The Frick Award has been presented at the annual summer induction ceremonies since 1978. It recognizes a broadcaster for "major contributions to baseball". The recipients are not members of the Hall of the Fame, merely featured in a permanent exhibit at the National Baseball Museum, but writers and broadcasters commonly call them "Hall of Fame broadcaster" or words to that effect. Living honorees were members of the Veterans Committee for elections in odd years 2003 to 2007.

To be eligible, an active or retired broadcaster must have a minimum of 10 years of continuous major league broadcast service with a ball club, a network, or a combination of the two; more than 160 candidates were eligible.

On December 11, 2003, 10 finalists were announced. In accordance with guidelines established in 2003, seven were chosen by a research committee at the museum: Ken Coleman, Jack Graney, Graham McNamee, Hal Totten, Gene Elston, France Laux and Ty Tyson. Three additional candidates - Joe Nuxhall, Dave Niehaus and Lon Simmons - were selected in voting by over 105,000 fans prior to November 2003 at the Hall's official website .

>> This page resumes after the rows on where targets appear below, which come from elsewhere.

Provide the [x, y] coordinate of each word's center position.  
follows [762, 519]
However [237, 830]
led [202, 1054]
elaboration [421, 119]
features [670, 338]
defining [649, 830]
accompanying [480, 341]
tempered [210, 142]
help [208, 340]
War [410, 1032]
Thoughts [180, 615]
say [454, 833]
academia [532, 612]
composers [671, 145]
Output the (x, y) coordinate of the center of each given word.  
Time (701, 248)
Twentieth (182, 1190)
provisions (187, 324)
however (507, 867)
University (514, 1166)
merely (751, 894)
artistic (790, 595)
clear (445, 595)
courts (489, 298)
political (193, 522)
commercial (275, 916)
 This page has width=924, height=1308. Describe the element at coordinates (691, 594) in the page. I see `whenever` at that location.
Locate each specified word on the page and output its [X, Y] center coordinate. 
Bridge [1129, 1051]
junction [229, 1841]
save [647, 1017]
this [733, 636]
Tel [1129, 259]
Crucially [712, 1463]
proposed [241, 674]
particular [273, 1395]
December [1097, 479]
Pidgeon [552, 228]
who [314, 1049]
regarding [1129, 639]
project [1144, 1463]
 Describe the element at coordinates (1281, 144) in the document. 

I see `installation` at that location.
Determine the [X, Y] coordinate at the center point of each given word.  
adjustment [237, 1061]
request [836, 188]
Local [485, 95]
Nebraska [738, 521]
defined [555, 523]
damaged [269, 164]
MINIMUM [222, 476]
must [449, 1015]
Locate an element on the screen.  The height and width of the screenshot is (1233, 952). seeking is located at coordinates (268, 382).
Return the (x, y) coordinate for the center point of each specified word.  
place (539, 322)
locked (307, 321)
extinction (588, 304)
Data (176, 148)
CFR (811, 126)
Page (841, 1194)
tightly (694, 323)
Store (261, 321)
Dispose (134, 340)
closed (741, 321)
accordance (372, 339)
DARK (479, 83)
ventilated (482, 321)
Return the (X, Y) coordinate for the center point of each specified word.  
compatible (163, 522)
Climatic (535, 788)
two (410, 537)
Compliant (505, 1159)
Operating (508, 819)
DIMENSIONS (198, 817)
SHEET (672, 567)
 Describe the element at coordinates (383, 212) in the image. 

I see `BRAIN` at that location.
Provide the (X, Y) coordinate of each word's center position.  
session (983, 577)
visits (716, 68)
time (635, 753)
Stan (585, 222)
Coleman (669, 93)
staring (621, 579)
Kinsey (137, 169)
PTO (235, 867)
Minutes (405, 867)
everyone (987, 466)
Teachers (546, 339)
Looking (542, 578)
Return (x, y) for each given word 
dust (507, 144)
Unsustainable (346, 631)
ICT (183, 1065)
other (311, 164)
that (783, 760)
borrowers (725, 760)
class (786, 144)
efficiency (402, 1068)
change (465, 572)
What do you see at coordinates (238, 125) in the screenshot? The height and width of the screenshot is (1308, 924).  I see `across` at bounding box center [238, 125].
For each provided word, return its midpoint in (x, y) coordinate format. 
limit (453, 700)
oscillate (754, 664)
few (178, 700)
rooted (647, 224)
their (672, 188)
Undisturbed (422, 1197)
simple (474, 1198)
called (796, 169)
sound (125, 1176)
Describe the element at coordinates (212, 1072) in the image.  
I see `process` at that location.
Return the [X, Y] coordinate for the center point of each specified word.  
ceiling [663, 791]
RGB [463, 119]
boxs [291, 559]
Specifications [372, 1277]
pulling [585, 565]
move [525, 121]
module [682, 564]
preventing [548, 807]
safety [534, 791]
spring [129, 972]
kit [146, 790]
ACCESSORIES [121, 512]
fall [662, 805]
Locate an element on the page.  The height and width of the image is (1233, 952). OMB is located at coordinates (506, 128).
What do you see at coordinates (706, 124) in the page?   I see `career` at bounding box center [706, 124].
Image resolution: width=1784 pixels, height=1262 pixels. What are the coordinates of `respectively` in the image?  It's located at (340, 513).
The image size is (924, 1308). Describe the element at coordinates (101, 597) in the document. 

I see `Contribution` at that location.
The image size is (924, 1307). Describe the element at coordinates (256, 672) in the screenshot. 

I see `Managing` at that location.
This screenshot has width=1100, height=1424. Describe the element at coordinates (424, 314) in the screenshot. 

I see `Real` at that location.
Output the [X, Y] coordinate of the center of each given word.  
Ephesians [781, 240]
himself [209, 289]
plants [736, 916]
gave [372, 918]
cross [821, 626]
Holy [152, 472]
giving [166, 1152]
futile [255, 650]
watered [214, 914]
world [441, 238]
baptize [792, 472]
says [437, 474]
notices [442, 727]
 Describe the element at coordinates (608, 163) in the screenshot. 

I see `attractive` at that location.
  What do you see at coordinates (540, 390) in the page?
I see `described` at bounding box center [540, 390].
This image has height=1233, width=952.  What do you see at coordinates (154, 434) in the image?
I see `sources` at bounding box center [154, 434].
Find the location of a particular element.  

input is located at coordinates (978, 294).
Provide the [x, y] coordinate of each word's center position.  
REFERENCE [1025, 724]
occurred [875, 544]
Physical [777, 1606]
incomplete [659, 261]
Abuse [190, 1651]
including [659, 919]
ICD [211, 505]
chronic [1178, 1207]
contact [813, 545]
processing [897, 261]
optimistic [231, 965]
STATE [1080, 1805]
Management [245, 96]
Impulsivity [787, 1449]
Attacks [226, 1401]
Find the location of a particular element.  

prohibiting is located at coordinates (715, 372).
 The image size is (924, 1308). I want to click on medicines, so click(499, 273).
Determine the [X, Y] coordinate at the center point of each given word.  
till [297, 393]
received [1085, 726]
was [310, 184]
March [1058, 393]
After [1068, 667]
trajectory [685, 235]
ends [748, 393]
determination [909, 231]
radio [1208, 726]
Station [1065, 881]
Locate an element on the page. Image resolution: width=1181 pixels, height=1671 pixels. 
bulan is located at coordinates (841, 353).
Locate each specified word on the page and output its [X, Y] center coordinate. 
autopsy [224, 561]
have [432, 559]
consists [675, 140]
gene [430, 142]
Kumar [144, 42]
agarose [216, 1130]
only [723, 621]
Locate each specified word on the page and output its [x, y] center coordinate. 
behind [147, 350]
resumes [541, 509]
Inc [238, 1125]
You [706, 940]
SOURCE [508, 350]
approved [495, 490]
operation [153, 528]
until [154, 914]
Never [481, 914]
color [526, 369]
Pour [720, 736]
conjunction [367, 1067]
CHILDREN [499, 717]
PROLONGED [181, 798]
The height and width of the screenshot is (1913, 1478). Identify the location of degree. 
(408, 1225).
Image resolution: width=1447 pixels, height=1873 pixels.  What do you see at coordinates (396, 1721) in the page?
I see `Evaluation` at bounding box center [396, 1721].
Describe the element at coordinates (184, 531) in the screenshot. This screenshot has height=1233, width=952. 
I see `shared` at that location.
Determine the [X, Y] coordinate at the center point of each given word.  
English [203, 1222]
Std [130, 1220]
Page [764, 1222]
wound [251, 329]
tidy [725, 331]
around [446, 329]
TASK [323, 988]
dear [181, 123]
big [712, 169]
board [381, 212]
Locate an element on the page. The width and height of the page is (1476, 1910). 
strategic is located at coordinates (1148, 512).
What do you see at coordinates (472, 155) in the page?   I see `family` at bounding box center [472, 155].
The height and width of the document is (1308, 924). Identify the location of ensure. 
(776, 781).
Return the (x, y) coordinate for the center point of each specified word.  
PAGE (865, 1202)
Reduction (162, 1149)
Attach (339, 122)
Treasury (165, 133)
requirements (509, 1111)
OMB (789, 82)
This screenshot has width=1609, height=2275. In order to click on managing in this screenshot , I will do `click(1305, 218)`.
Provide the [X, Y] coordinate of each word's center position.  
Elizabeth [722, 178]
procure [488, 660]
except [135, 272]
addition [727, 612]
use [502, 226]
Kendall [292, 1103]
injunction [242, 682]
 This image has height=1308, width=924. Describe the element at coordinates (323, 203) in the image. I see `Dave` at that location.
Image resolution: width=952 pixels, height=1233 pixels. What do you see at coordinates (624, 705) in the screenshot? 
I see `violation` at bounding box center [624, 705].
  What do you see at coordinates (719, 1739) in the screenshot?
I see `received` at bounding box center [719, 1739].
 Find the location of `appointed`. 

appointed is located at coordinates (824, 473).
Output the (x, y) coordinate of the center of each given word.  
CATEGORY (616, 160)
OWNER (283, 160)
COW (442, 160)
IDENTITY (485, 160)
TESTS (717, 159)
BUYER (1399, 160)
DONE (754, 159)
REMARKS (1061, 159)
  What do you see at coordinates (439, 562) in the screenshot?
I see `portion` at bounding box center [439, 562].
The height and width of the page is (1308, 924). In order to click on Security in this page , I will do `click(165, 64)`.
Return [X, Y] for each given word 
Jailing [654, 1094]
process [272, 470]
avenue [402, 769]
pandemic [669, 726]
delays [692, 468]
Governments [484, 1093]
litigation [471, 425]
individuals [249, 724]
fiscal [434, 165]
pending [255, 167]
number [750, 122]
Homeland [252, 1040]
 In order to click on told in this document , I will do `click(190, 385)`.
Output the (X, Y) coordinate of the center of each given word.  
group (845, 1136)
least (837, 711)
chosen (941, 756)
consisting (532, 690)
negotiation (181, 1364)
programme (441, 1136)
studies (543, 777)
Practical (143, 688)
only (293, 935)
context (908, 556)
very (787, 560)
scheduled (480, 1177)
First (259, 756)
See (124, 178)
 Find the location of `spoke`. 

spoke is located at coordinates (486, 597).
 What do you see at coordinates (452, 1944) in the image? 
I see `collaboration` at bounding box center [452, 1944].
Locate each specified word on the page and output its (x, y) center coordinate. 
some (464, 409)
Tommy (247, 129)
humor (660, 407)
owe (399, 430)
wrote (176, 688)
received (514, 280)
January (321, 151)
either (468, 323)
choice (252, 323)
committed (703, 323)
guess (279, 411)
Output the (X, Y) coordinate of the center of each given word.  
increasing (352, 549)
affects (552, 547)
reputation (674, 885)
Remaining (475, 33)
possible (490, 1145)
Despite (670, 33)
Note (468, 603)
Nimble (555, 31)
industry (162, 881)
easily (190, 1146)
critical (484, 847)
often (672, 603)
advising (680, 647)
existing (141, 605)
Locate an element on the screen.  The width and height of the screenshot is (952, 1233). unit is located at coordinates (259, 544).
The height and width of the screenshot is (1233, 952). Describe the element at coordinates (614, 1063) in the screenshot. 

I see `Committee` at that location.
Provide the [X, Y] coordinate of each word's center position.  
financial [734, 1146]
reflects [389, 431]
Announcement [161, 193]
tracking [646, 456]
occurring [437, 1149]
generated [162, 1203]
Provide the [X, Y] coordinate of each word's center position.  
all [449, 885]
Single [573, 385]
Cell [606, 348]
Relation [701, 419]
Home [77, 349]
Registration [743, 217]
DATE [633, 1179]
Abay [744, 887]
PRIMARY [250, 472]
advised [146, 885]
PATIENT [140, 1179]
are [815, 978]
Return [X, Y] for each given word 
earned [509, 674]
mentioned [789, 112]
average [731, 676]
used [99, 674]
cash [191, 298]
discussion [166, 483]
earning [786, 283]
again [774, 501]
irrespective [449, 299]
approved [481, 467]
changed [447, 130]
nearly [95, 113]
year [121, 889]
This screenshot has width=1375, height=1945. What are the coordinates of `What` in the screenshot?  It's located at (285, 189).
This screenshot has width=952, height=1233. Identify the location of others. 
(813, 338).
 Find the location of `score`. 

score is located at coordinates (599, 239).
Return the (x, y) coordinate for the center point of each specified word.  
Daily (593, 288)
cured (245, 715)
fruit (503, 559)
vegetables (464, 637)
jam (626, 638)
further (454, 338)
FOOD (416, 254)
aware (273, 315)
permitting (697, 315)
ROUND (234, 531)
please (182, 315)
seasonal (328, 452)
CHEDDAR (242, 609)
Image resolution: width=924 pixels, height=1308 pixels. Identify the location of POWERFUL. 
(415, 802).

On February 26, Lon Simmons was announced as the 2004 recipient ; an original voice of the San Francisco Giants, as well as an announcer for the Oakland Athletics. He called games for 41 years before retiring following the 2002 season. He was selected in a January vote by a 20-member committee composed of the 14 living recipients, along with six additional broadcasting historians or columnists: Bob Costas (NBC), Barry Horn (The Dallas Morning News), Stan Isaacs (formerly of New York Newsday), Ted Patterson (historian), Curt Smith (historian) and Larry Stewart (Los Angeles Times). Committee members are asked to base the selection on the following criteria: longevity; continuity with a club; honors, including national assignments such as the World Series and All-Star Games; and popularity with fans.